Stored data
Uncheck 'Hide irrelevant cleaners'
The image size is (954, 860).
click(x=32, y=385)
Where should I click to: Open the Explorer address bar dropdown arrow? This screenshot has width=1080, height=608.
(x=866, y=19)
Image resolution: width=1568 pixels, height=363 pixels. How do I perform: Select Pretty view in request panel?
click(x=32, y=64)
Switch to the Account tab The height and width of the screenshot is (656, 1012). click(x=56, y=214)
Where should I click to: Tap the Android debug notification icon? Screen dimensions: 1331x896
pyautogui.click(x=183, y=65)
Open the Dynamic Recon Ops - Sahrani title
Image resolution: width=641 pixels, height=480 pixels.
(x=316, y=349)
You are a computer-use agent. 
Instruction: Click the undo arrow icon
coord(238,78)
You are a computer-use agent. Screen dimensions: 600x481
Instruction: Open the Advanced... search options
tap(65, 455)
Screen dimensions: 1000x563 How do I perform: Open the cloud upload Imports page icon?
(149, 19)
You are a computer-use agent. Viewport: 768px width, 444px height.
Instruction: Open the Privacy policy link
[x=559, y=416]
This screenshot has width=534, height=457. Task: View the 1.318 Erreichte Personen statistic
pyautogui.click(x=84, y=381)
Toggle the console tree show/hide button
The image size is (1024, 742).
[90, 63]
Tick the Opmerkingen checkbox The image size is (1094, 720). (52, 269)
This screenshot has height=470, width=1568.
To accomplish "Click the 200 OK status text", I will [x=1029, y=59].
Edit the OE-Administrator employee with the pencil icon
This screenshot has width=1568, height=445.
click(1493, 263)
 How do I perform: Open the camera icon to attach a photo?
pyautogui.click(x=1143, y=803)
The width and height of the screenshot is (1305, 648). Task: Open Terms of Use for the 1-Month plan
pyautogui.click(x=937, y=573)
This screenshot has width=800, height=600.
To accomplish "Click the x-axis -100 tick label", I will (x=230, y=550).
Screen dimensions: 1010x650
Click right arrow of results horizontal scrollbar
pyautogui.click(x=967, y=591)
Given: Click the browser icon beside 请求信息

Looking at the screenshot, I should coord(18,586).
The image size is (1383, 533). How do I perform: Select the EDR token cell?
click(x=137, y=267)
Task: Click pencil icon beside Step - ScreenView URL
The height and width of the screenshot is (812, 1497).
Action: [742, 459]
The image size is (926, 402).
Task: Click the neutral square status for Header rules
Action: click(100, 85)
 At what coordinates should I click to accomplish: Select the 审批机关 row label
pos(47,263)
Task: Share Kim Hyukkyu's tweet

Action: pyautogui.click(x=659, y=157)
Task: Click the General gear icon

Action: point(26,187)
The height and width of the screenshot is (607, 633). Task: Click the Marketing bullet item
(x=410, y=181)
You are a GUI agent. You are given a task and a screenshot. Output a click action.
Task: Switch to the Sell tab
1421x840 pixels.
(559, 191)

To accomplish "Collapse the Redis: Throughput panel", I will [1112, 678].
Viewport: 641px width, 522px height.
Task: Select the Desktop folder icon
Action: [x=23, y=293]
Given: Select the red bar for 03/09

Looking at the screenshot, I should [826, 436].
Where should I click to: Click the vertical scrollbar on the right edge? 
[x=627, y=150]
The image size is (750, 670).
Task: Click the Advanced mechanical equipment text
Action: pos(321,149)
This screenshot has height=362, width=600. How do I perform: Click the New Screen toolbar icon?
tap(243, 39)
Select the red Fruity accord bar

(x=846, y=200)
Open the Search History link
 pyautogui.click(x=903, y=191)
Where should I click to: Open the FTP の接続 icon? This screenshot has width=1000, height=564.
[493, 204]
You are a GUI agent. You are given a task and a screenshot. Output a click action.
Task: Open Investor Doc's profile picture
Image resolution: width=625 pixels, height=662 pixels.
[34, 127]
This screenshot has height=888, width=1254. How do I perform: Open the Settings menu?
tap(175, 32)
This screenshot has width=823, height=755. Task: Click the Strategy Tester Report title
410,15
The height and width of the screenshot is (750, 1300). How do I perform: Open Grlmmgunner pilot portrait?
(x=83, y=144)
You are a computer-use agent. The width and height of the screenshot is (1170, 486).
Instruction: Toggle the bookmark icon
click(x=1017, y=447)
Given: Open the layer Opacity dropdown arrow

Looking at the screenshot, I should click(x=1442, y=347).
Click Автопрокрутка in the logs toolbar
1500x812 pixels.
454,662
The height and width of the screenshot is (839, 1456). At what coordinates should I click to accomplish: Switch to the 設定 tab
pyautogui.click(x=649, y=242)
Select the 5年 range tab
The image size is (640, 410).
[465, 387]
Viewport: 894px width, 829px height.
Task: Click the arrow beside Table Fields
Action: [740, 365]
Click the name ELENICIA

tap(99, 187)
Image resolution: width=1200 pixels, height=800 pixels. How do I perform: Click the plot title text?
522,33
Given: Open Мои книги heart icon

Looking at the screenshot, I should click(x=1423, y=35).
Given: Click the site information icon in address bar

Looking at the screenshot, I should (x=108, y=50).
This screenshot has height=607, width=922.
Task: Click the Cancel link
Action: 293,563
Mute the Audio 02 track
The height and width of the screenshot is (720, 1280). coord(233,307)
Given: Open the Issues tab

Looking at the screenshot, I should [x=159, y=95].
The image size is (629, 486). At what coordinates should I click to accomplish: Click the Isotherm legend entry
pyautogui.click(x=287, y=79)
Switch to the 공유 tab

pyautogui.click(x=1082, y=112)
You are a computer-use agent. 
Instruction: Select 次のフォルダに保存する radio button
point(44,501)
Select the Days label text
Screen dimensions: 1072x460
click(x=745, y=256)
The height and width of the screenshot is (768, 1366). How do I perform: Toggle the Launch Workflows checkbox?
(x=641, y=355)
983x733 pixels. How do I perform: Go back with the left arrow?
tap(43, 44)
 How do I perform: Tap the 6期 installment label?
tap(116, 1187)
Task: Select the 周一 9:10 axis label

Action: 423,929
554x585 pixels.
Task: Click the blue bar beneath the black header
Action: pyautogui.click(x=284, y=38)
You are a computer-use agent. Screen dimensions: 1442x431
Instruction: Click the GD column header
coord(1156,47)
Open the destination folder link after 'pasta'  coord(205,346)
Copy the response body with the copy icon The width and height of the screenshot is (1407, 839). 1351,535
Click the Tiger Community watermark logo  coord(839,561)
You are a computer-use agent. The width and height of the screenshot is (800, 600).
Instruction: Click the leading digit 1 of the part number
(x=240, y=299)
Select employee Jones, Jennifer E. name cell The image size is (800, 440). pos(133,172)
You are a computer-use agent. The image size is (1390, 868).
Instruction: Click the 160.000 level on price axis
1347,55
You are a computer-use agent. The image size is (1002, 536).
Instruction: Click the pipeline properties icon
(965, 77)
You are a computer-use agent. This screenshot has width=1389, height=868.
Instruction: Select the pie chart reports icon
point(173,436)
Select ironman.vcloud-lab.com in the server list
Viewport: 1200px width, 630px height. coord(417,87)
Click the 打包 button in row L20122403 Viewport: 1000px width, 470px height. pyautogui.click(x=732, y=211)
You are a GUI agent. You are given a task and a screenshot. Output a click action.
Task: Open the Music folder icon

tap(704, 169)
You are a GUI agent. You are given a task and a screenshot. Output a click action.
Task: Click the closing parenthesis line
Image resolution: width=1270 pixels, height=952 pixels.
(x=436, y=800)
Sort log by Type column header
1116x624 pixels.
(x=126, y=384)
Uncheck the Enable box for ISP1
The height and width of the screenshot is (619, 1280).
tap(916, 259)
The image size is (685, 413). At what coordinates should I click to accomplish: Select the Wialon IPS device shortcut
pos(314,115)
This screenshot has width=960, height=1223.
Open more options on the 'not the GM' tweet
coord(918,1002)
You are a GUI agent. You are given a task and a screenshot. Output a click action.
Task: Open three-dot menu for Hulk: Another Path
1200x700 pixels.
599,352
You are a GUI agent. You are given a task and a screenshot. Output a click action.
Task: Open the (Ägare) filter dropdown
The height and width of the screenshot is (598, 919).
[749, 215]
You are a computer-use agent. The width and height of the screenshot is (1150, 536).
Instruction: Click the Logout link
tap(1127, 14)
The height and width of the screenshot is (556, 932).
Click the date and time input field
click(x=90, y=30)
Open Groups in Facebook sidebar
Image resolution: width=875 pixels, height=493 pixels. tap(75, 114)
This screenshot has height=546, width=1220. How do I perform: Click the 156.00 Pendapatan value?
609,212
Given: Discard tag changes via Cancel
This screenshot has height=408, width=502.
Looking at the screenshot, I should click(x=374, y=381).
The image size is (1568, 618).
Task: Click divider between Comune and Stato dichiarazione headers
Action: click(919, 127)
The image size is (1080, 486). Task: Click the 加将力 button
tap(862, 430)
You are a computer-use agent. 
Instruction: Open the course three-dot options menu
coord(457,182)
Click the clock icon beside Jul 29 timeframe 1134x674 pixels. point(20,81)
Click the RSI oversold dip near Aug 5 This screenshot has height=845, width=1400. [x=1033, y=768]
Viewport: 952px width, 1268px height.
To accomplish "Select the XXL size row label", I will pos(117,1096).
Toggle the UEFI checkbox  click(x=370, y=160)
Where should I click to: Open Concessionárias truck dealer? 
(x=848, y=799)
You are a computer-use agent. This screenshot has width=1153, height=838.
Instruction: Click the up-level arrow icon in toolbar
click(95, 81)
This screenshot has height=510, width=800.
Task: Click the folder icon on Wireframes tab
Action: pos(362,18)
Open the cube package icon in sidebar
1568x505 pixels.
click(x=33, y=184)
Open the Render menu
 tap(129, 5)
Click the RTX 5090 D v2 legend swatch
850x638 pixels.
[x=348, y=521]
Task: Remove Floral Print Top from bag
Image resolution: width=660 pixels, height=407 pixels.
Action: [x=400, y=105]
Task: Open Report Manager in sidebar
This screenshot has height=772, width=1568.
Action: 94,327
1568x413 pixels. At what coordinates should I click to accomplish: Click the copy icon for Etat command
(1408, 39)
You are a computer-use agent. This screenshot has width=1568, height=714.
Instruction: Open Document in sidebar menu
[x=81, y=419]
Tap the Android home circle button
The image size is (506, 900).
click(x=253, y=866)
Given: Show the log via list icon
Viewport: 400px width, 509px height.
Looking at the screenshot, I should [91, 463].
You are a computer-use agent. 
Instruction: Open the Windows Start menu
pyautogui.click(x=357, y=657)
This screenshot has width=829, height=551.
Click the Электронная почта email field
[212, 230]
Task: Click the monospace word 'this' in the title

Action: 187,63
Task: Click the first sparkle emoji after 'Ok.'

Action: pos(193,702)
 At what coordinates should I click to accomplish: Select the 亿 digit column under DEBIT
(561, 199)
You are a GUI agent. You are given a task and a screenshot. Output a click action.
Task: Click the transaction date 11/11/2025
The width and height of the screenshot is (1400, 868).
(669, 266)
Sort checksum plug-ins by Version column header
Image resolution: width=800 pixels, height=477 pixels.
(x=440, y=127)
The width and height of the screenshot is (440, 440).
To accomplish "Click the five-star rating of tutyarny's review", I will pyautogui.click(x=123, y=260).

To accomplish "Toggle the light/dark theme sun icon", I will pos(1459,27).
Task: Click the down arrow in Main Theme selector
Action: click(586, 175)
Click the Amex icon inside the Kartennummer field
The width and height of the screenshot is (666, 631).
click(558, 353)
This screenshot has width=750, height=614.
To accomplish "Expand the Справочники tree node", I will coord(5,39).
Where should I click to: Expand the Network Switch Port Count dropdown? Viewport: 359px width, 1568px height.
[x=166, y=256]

> Exercise prompt:
Set down, from the entries above, exactly the lines from the one with "has width=1568, height=714." up to and including the one with "Given: Show the log via list icon", and no other lines.

> Your response:
You are a computer-use agent. This screenshot has width=1568, height=714.
Instruction: Open Document in sidebar menu
[x=81, y=419]
Tap the Android home circle button
The image size is (506, 900).
click(x=253, y=866)
Given: Show the log via list icon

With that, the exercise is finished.